UK – Unilever, a British multinational fast-moving consumer goods company has unveiled a strategic move to accelerate its Growth Action Plan (GAP) by announcing the separation of its Ice Cream division alongside the launch of a comprehensive productivity program.
This initiative aims to streamline operations and enhance focus on high-potential brands and categories.
The decision to separate the Ice Cream business stems from Unilever’s ambition to concentrate on a portfolio of exceptionally strong brands with leading positions in highly appealing categories.
Recognizing the distinct operational model of Ice Cream, the Unilever Board concluded that a separation would best serve the future interests of both Ice Cream and Unilever.

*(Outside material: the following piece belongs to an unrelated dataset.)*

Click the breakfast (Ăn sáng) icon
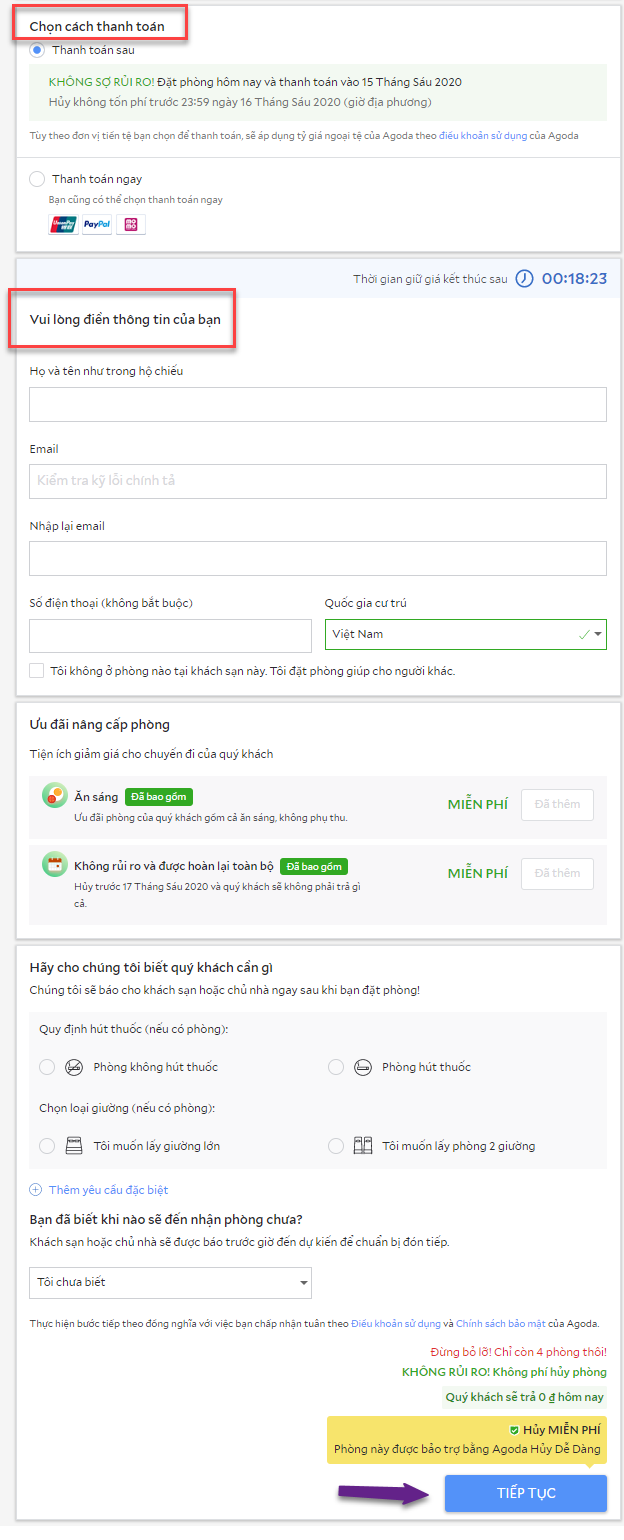The image size is (624, 1540). 55,796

Following the separation, Unilever will transition into a more streamlined organization, operating across four core Business Groups encompassing Beauty & Wellbeing, Personal Care, Home Care, and Nutrition.
These groups are strategically aligned to leverage complementary routes to market, research and development, manufacturing, and distribution systems across global markets.
The move to separate Ice Cream is expected to facilitate the swift implementation of Unilever’s GAP, introduced in October 2023.
This initiative will focus on refining operations for sustained top-line growth, increased productivity, and a more robust performance culture.
Ice Cream, boasting a turnover of €7.9 billion in 2023 and home to globally recognized brands like Wall’s, Magnum, and Ben & Jerry’s, is poised to thrive under new leadership.
Operational enhancements including productivity improvements, product streamlining, and significant investments in innovation are already underway to drive stronger performance.
The separation is likely to take the form of a demerger, with Unilever exploring alternative separation routes to maximize shareholder value.
Separation activities will commence immediately, with completion expected by the end of 2025. Further details will be communicated in due course.
Meanwhile, Unilever is set to launch a comprehensive productivity program aimed at unlocking efficiencies and driving faster growth.
Anticipated to deliver approximately €800 million in total cost savings over the next three years, the program will offset operational dis-synergies from the separation.
These savings will fuel accelerated investments in brand development, research and development, and margin improvement initiatives.
However, the shifts will not come without their impact. Around 7,500 predominantly office-based roles globally are expected to be affected by the proposed changes, with restructuring costs estimated at around 1.2% of Group turnover for the next three years.
Ian Meakins, Chair of Unilever, expressed confidence in the transformative potential of these measures, emphasizing the commitment to delivering improved results for stakeholders.
In addition, Hein Schumacher, CEO of Unilever, highlighted the company’s dedication to driving sustainable growth and profitability through focused portfolio management and enhanced operational efficiency.